“It was definitely difficult at first, living in Oregon,” the man murmured. I sat beside him on the pale purple polyester window seat in the recovery area of the Bloodmobile. He was a security guard at the mall the Red Cross was stationed at today, currently on his lunch break. I had only met him a few minutes earlier, when he had first joined me in the back of the bus for a quick drink and bite to eat. The crook of his elbow bore the signature red gauze of a proud blood donor, and the putrid yellow dye of iodine still stained his skin near the puncture site on his arm. Yet the officer seemed completely at ease, void of any physical discomfort as he rambled on about his experience moving to the Pacific Northwest.
“The extreme liberalism was an immense culture shock for me. I tend to have more conservative views, especially regarding gun laws and such – you know, being an officer and all that.” He paused to take a swig of water before continuing. “One of my coworkers – who incidentally, would also become one of my best friends – was just about as far left as you can get,” he exclaimed. I was fascinated by the nature of this man’s relationship with his friend, and wondered how he was able to maintain such a close friendship with a man of views so disparate from his own.
“Did you ever talk about politics with your friend?” I tentatively asked.
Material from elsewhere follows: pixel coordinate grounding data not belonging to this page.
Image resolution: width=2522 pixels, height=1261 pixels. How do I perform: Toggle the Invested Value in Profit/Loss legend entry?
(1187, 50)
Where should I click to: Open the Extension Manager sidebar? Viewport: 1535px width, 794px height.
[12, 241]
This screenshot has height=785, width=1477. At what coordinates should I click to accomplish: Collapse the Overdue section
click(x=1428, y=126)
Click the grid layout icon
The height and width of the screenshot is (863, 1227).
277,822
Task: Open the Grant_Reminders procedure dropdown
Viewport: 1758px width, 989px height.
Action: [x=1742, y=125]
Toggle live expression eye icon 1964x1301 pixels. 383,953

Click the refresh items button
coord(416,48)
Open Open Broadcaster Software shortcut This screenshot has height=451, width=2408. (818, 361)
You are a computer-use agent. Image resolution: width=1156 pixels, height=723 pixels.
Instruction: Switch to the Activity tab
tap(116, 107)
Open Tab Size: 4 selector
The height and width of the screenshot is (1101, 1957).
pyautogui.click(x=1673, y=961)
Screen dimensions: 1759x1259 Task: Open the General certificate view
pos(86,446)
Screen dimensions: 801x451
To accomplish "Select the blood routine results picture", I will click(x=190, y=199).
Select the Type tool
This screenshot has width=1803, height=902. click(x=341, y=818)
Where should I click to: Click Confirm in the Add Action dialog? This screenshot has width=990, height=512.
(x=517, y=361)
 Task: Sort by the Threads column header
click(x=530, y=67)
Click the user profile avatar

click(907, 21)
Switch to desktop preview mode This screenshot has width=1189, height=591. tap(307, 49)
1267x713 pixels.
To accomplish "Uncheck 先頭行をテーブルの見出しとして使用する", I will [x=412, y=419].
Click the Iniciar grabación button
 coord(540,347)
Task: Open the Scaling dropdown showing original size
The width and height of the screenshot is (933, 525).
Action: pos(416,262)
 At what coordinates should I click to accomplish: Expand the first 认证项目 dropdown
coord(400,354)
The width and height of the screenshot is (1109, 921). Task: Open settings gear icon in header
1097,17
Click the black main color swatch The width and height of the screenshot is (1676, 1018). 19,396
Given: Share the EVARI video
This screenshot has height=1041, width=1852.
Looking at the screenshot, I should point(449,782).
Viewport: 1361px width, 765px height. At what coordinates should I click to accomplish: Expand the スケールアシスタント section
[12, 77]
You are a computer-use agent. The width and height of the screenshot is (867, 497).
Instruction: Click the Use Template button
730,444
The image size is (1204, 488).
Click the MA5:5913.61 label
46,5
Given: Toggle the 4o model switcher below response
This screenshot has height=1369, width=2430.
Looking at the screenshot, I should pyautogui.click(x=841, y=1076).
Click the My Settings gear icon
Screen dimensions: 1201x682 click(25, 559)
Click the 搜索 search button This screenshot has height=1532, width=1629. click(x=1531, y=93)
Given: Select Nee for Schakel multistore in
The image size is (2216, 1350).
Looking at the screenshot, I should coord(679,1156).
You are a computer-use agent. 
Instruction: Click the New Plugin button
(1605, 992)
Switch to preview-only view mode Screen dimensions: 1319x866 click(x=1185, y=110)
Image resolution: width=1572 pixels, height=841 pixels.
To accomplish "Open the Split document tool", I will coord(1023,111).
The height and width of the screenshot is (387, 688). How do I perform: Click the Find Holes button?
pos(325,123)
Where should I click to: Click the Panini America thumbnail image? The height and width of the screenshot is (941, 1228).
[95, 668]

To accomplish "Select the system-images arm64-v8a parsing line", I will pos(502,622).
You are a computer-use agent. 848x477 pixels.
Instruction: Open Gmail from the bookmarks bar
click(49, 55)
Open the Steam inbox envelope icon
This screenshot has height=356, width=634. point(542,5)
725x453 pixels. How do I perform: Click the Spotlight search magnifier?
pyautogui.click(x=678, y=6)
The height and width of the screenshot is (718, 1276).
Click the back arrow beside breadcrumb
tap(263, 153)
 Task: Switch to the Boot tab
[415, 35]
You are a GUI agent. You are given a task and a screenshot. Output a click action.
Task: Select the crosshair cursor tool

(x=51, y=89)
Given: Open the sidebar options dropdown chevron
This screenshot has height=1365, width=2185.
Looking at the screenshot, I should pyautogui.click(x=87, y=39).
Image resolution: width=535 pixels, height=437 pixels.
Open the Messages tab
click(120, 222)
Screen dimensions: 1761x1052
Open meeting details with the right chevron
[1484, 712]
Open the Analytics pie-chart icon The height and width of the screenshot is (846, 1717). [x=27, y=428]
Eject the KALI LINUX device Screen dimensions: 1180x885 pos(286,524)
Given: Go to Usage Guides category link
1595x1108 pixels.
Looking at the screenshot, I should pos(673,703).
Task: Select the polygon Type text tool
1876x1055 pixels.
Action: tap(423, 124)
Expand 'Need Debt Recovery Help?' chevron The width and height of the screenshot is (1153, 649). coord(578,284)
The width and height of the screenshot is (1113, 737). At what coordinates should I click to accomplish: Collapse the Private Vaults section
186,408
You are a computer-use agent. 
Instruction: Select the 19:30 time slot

“Oh, for sure! We got into huge debates about everything at first, as would be expected when you put together two people with starkly different perspectives. But you know, we never left a single argument angry at each other, and in fact I think our disputes actually brought us closer together. After a few months, we realized that his views had moved slightly more towards the right, while mine had shifted more towards the left. Interesting how that worked out, don’t you think?”
Indeed, I found the officer’s story far more intriguing than he had probably imagined, and his words left a profound impact on me. When in disagreement with another person, I often find myself trying to convince them that my opinion is better than theirs, and the conversation turns into an argument of who is right. After conversing with the security guard, I realized that forcing my beliefs onto someone else does not draw me closer to them, but rather has the opposite effect – it wedges us further apart. Instead, I found that a more productive conversation involves both parties trying to understand why the other person believes whatever they believe, as this prevents false assumptions and allows both sides to sympathize with each other.
With this mindset, I have begun to discover new perspectives that I had previously glazed over, while also engaging in more fulfilling conversations. Academically, this slight mental shift has prompted me to become more receptive towards unfamiliar ideas that may have repelled me in the past. This has revolutionized learning for me, as now every foreign concept becomes an opportunity for me to reevaluate myself. Sometimes this solidifies my resolve in my preexisting beliefs, while other times it prompts me to question my views of the world. With an open mind, I have also begun to take part in countless wonderful conversations with the people in my life, and as a result I have formed friendships with people I would have never connected with before. Everyone has something special to offer, and I was limiting myself by refusing to listen. The fifteen-minute conversation I had with the mall security guard made me realize how I was shutting myself off from an entire world of knowledge and meaning, and shifting my mindset has opened my eyes to countless perspectives that had been hidden in front of me all along.